Right to Counsel legislation in Philadelphia City Council

A supporter of the so-called right to counsel legislation holds a sign in City Council Chambers in City Hall on Thursday. — PHILADELPHIA TRIBUNE PHOTO/MICHAEL D'ONOFRIO

Philadelphia City Council passed legislation for taxpayers to pay the legal bills of low-income tenants who are facing eviction on Thursday, sending the bill to Mayor Jim Kenney.

The so-called right to counsel bill will guarantee tenants with a household income below 200% of the federal poverty line free legal representation when fighting evictions, lease terminations and similar issues in Landlord Tenant Court. An estimated 22,000 evictions are filed in Philadelphia annually, representing one in 14 renters, and Black women and their children are disproportionately affected.

At-large Councilwoman Helen Gym, a Democrat who introduced the bill in May, said her legislation will expand civil rights at the local level and create a more equitable process to private agreements between tenants and landlords.

“We’re trying to level the scales,” she said on the floor of the council chambers in City Hall after the passage of the bill.

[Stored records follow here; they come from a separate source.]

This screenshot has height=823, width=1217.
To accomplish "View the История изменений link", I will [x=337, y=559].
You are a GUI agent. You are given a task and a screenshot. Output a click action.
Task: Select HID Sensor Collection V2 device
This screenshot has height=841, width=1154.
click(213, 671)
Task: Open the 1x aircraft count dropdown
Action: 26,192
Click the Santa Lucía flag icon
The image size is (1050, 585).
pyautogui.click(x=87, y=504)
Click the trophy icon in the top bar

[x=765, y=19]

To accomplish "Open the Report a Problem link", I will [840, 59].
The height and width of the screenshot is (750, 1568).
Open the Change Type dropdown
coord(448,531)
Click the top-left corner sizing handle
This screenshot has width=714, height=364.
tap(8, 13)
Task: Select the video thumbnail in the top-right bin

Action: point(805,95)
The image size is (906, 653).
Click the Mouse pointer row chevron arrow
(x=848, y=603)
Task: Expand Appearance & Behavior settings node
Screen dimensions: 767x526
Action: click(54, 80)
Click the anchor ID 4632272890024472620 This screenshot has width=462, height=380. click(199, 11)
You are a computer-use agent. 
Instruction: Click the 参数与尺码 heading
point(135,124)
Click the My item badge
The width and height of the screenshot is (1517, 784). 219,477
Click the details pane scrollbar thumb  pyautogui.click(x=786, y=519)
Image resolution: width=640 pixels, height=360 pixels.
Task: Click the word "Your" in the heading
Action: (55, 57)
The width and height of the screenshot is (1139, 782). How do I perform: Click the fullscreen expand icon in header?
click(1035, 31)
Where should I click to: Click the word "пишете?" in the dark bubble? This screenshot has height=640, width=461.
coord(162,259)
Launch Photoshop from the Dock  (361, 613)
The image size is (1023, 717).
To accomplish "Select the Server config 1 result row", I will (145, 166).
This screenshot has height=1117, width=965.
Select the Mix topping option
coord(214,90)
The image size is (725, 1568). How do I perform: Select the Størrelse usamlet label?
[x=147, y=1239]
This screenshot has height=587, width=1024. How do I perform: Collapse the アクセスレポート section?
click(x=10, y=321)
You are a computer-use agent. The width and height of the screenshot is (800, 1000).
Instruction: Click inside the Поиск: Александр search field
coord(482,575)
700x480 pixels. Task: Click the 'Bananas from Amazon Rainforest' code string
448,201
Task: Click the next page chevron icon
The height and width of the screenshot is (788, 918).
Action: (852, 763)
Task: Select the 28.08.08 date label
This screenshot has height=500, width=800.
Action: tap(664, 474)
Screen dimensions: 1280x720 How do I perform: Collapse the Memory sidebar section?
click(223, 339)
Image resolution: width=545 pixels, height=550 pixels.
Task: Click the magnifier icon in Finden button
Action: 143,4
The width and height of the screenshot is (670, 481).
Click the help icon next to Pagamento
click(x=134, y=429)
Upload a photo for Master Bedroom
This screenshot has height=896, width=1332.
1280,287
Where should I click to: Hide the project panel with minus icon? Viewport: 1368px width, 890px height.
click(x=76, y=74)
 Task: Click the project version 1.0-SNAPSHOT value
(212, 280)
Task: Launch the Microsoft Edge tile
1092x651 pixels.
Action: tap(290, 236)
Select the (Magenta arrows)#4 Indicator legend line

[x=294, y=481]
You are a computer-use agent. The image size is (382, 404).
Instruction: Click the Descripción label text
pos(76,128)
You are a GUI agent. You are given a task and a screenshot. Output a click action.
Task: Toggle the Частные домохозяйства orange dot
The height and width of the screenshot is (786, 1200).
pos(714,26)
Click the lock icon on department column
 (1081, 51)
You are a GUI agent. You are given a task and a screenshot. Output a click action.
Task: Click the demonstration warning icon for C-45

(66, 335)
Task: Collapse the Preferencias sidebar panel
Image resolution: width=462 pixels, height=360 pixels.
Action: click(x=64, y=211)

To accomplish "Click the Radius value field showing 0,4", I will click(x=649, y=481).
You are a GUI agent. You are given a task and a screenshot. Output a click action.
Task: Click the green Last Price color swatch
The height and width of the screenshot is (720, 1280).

Mike Dunn, a spokesman for the Kenney administration, said the mayor supported the legislation and is expected to sign it.

A landlord group saw the legislation as misdirected.

Victor Pinckney Sr., vice president of the Homeowners Association of Philadelphia that represents nearly 2,500 city landlords, did not support the bill, saying in a telephone interview that the legislation won’t reach the worst offenders: illegal landlords.

Pinckney said city dollars would be better spent on helping tenants pay their rent, noting that many cases in court involve tenants who don’t pay their rent, and educating tenants about their responsibilities and those of landlords.

“It is what it is at this point,” he said about the bill’s passage. “We’ll have to deal with it.”

At 200% of the poverty guidelines, the legislation would provide legal assistance for a family of two earning $33,820 and a family of four earning $51,500 annually, according to the U.S. Department of Health and Human Services website.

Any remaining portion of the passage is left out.